Tuesday, September 06, 2011

France Cycling Trip 2011, Part Seventeen

Thursday was the final full day of cycling. Ahead of us was a challenge worthy of the final ride. Up the Aspin, down the Aspin. Ride over to the Tourmalet and go up that, and then turn around and descend. Finally, ride from that bottom back to the other side of the Aspin and go up that and descend back into Arreau. For those keeping count, that is a cat 2, a cat 1, and an HC. Here we go.

The ride up the Aspin was tough as always, but I was so used to it by now that I just settled into my pattern and worked through it. In fact by this point I was enjoying the torture. After descending the Aspin, it is a short ride (still downhill) over to the Tourmalet. On the way is the famous fountain of St. Marie de Campain, where many cyclists over a century have filled their water bottles. Remembering the many warnings of not drinking the water coming out of taps here, I just topped one of my bottles off so I could partake of this tradition - others went full bore and filled up.

Here is basically where the climb up the Tourmalet, one of the most famous climbs in all of cycling begins. It was pretty cool and damp this day.

All sorts of livestock were seen on the way up, including sheep grazing right by the road. The mist was so thick it was hard to see anything, but we could hear them because of the bells they had on their necks.

Toward the top it was apparent that a very large herd of cattle had just come by in the last few days - there was a huge slick of manure all over the road, that had been turned into liquid form by the mist and dampness of the air. We rode through that and got ourselves and our bikes - well - shitty. It wasn't horrible, but not welcome either, when you are trying to go up one of the hardest climbs in the Pyranees.

I found the Tourmalet to be tough, but not as tough as Plateau de Beille. I never had to stop, and kept a nice, steady pace up the Tourmalet even through the harder patches. I finally made it and the statue that I had waited for a year to see with my own eyes came into sight.

As we got to the top of the Tourmalet, we came up through the clouds and we were rewarded with something special. This is my favorite photo of the whole trip, and someday when I scratch out a few moments I will use one of the many services on the internet to get a framed print of this one made.

At the top of the Tourmalet there are a few souvenir shops and one restaurant, which was a treasure trove of history. Very cool stuff in there, and it was neat to rub shoulders with the international crowd of cycling enthusiasts who had just lived out a dream, like I did.

We all rested a bit and had a sandwich and coffee or in my case, hot chocolate. It was brisk up there.

The descent was really long and I got shivering again. I had to stop to warm up a bit as the shivering was making it a bit unsafe. Stopping to take a photo of the donkeys was fine with me.

Many of the group packed it in at the bottom of the Tourmalet and headed back to the hotel in the vans but the rest of us started the LONG ascent of the other side of the Aspin.

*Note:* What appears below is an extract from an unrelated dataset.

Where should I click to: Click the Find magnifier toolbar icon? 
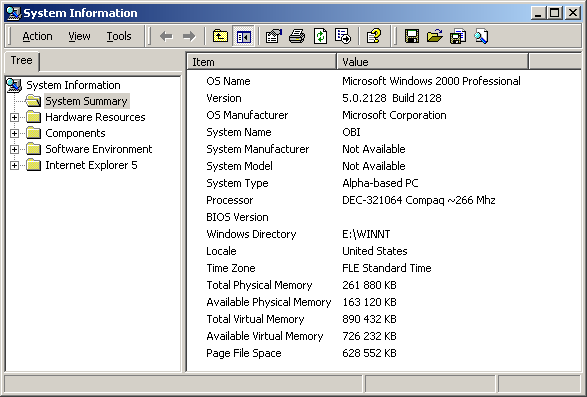(x=481, y=36)
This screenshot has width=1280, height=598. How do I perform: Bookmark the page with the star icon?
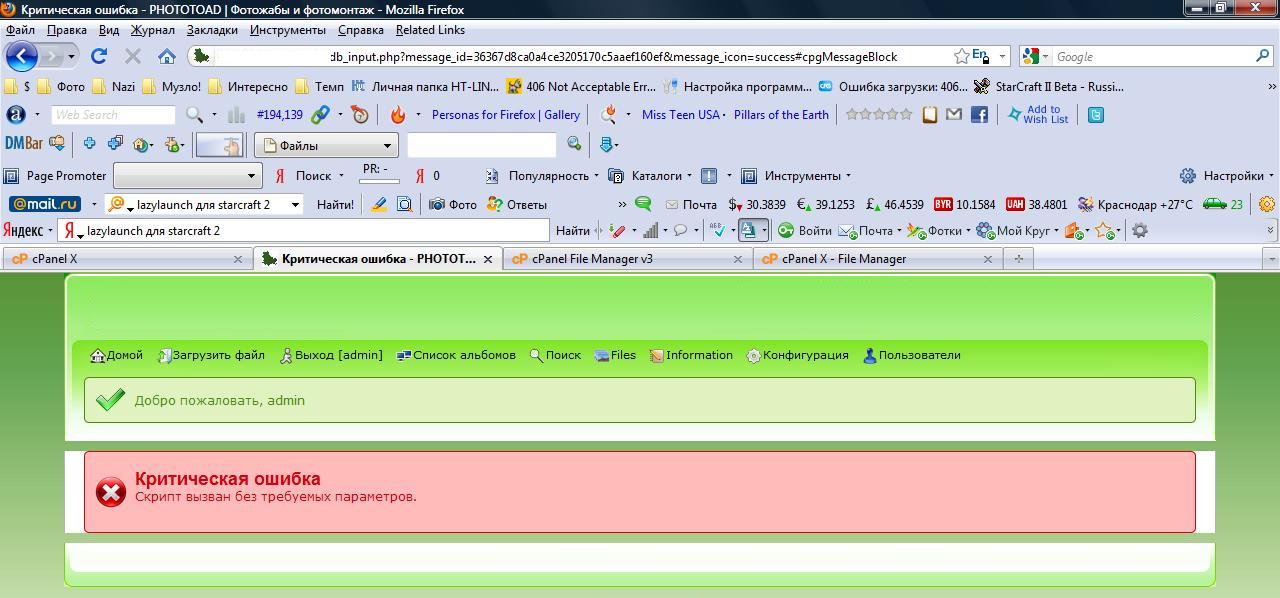point(961,57)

On the flats many of the guys rolled away from me, but I caught most of them on the climb, as usual.

We got back to Arreau and the hotel and it was announced that there would be one more ride tomorrow, a one to two hour final goodbye ride. I announced "no way, I am getting beer" and with that made my way to the local convenience store and bought a case of beer for everyone, including our guides as a thank you to them. I didn't really party, but I did sit around and drink a few beers. I was done cycling, and I literally couldn't believe what I had accomplished in the previous 12 days. You see, just six or seven years ago I was a total fatass - baby, I had come a long, long way and I wanted to sit in a chair for a bit and celebrate.

We all cleaned up and assembled for our last dinner in Arreau.

Appetizer was a wonderful shrimp salad with a type of remoulade dressing. There were more shrimp under the ones you see on top and there were also apples in the salad.

Entre was lamb with a casserole of zucchini and cheese. Pretty good.

The cheese couse was mildly stinky and satisfying.

I forgot to take a photo of dessert, but it was a flan with raspberry coulis. I make better so nothing special.

The next morning we woke up and had to pack and leave for Toulouse. The others went for a morning ride, but not me. I just relaxed and hung around the mechanics and watched them break my bike down to learn all I could about my bike.

We got to Toulouse and the hotel was right by the airport. Pretty tiny place. But we did have Carl's favorite, glassware syncronicity.

Like I said, the rooms were tiny. My roomie and I got to know each other pretty well.

The next day I had to get up at Oh Dark Thirty and leave. Some final thoughts in the next and last part of this series.

Today's riding:
Distance: 53 miles
Saddle time: 4.5 hours
9100' of rise (ouch)


Terry from Crown Point said...

Great rides and a helluva food fest!

Anonymous said...

This has been my favorite post thread I have seen on the internet. It has been informative, interesting and a joy to read. The pictures were terrific, especially of the food! I am going to put a trip like this on my bucket list. Thanks for posting it and congratulations on a wonderful accomplishment.

Dan from Madison said...

Thanks Anon, one post left to tie it together with a nice ribbon.